◆ **Request 1**:
Answer these questions from the article on the school enrollment jump, one answer a line, marked (a), (b), (c) like the questions.
(a) How many students did the district budget for?
(b) What has the district had to add because of the increase?
(c) What are many of the new students bringing as proof of residency?
◆ **Request 2**: According to the article on the school enrollment jump, what are enrollment projections generally based on? List every item it gives.
◆ **Request 3**: In the article on the school enrollment jump, why can't the cost of the extra students be found by multiplying a per-pupil spending figure by 127?

◆ **Document section**:
***

School Administrators Grappling With Jump In Enrollment

Number of students district-wide is 3,337, 127 more than the 3,210 projected; Fewer kids left than expected and more moved in than expected; Anecdotal evidence points to increase in leases as possible reason.


The school district currently has 3,337 students enrolled, 127 more than the 3,210 budgeted, according to School Superintendent Thomas Scarice.

School administrators are evaluating how this will affect the budget, Scarice said. He said in addition to evaluating how it will affect day-to-day operations, the school board is also trying to determine how the enrollment increase will affect several big initiatives being discussed, including the possibility of full day kindergarten, and the future of the Town Campus Learning Center, a dedicated program designed to serve the needs of children from three to six years old with special needs.

Despite the unexpected jump in enrollment, the school year got off to a smooths start, Scarice said.

"Everyone is pulling together to welcome in all of these new students"

"We had a great start to the school year," he said. "A very smooth start. We had a number of new staff and administrators and everyone is pulling together to welcome in all of these new students that we didn't expect."

The most immediate question is how the increase in enrollment will affect the current year's budget. "That's what we're wrestling with right now," said Scarice, who started as school superintendent several months ago. "The reality is that we've already had to move around some funds because of shortages in books here or there, and we've had to add a section of kindergarten."

Scarice said administrators are going to look at the overall funding situation to see if there are areas where the district can cut back or do without.

Calculating the cost to the district is a complex process

Scarice said it's not as easy at taking a per pupil expenditure statistic and multiplying it by 127. "One kid could be a fraction of that and another kid could be $60,000 [because of special needs or because they need to be educated out of district] ... The kids are coming to us brand new and even if they have been identified as special needs, all we have is a piece of paper right now."

Scarice said enrollment projections are generally based on live births, real estate sales and kids moving up from one grade to the next. But it appears as though more children may have moved into the district, perhaps because of leasing through non-traditional means such as Craigslist, Scarice said.

"We have kids moving in K through 12," he said. "It's pretty much been across the board, not just in kindergarten, but also kids in grades four and six and eleven. A lot of them are coming up with leases as proof of residency."

Not clear whether it's a trend, or a one-year blip

When leases are done directly through Craigslist or other similar markets, tracking it becomes a challenge under the methods currently being used, Scarice said. He said it's not clear whether this is a trend, or just a one-year blip.

"That question remains to be answered. We will know more next year. But we are in a position right now where we are going to have to be very resourceful, and committed to doing the best we can with the resources the town has provided us. We are going to do our best to stay within budget, but we may have to do without certain things," he said.

He said the district already is "running lean," so the question of what will have to be cut back is a difficult one to answer. "We are wrestling with that and will be for weeks."

***

◆ **Available data**:
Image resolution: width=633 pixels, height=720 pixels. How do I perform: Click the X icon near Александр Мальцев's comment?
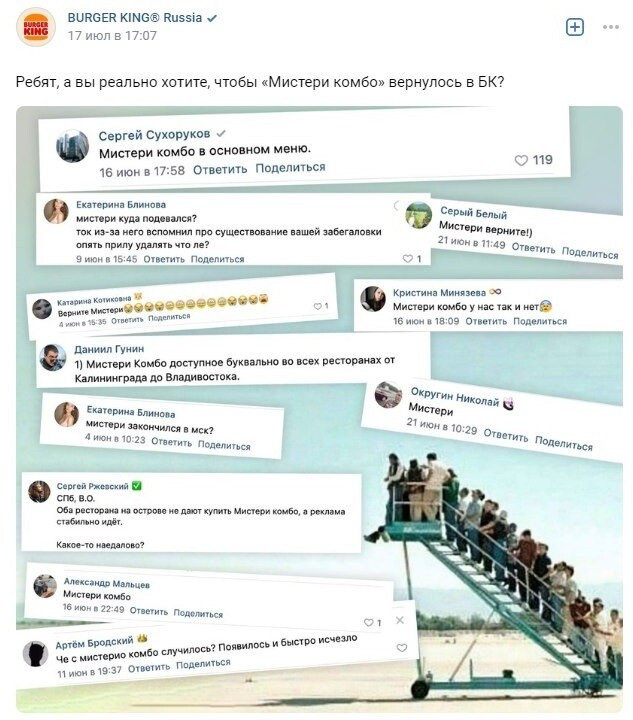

***

◆ **Written reply 1**:
(a) 3,210 students
(b) A section of kindergarten
(c) Leases

◆ **Written reply 2**:
- Live births
- Real estate sales
- Kids moving up from one grade to the next

◆ **Written reply 3**: The cost differs greatly from child to child. One student might cost a fraction of the per-pupil figure, while another could cost $60,000 because of special needs or being educated out of district. The students are also brand new, so even for those identified as having special needs, the district has only a piece of paper so far.